- Short exercise:
Recast the listing as a Markdown table with columns "Row" and "Text," starting with the line containing "Given: Click the Change Logo Image button" and going on through the end of the listing. Omit blank lines and leave the pictures out.

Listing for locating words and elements
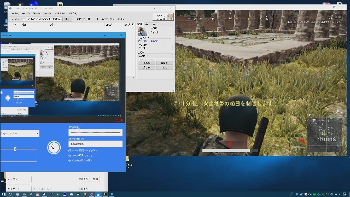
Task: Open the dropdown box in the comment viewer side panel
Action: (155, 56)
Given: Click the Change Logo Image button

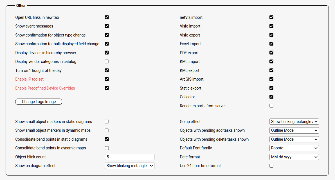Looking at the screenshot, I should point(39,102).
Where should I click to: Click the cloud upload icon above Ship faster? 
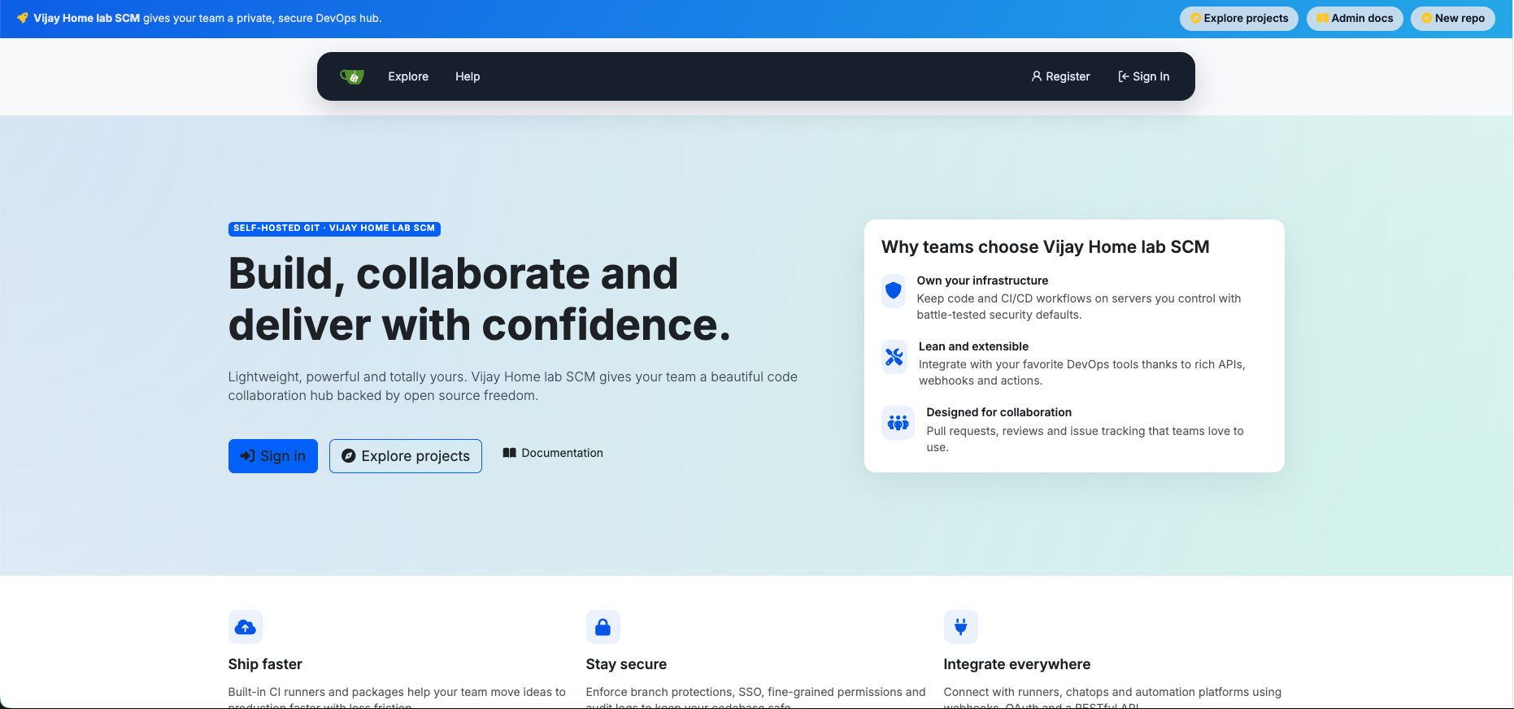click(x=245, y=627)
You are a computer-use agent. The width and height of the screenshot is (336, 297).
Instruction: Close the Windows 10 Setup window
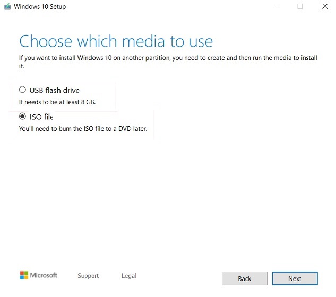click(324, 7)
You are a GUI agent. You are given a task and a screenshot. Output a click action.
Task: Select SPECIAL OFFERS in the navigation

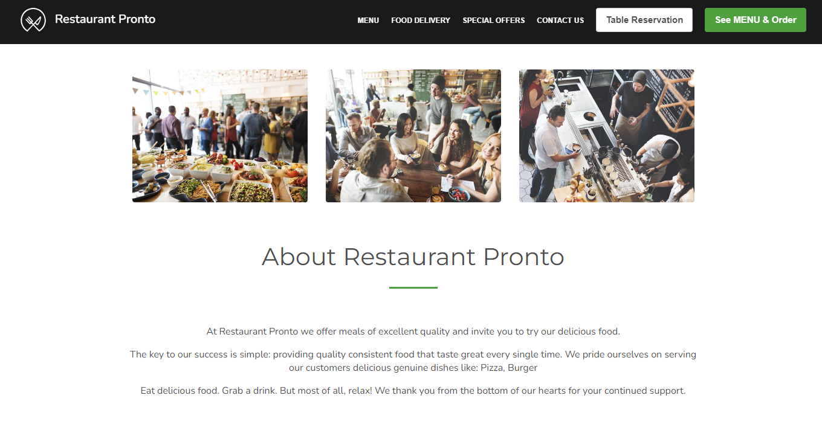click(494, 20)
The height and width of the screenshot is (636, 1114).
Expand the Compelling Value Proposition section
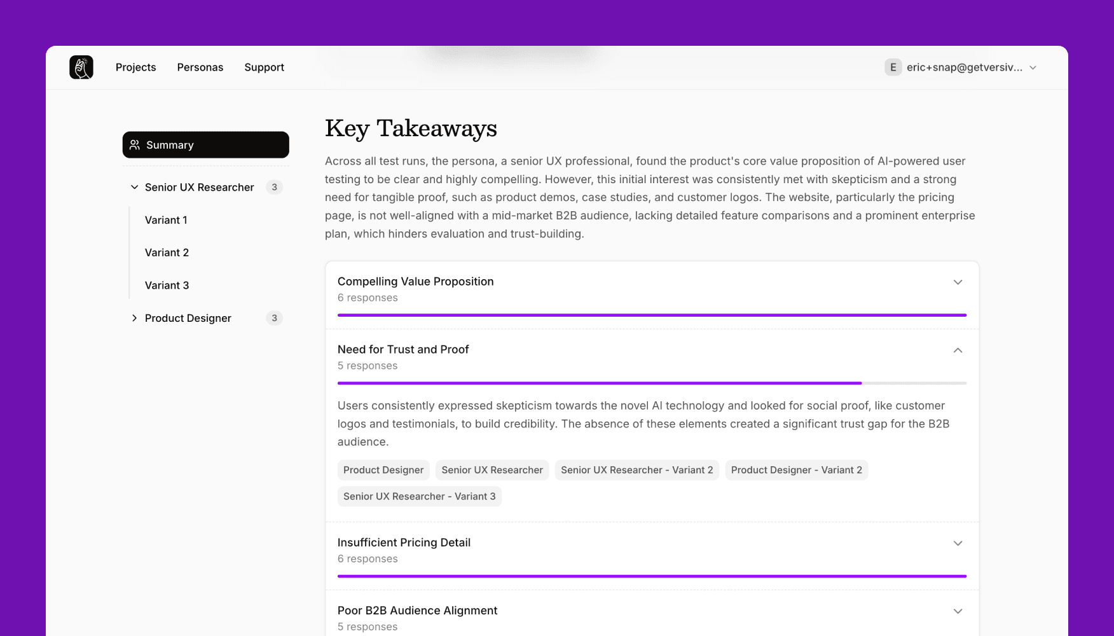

- Answer to the task:
| Row | Text |
|---|---|
| 1 | Given: Click the Change Logo Image button |
| 2 | Looking at the screenshot, I should point(39,102). |
| 3 | Where should I click to: Click the cloud upload icon above Ship faster?  |
| 4 | click(x=245, y=627) |
| 5 | You are a computer-use agent. The width and height of the screenshot is (336, 297). |
| 6 | Instruction: Close the Windows 10 Setup window |
| 7 | click(324, 7) |
| 8 | You are a GUI agent. You are given a task and a screenshot. Output a click action. |
| 9 | Task: Select SPECIAL OFFERS in the navigation |
| 10 | click(494, 20) |
| 11 | The height and width of the screenshot is (636, 1114). |
| 12 | Expand the Compelling Value Proposition section |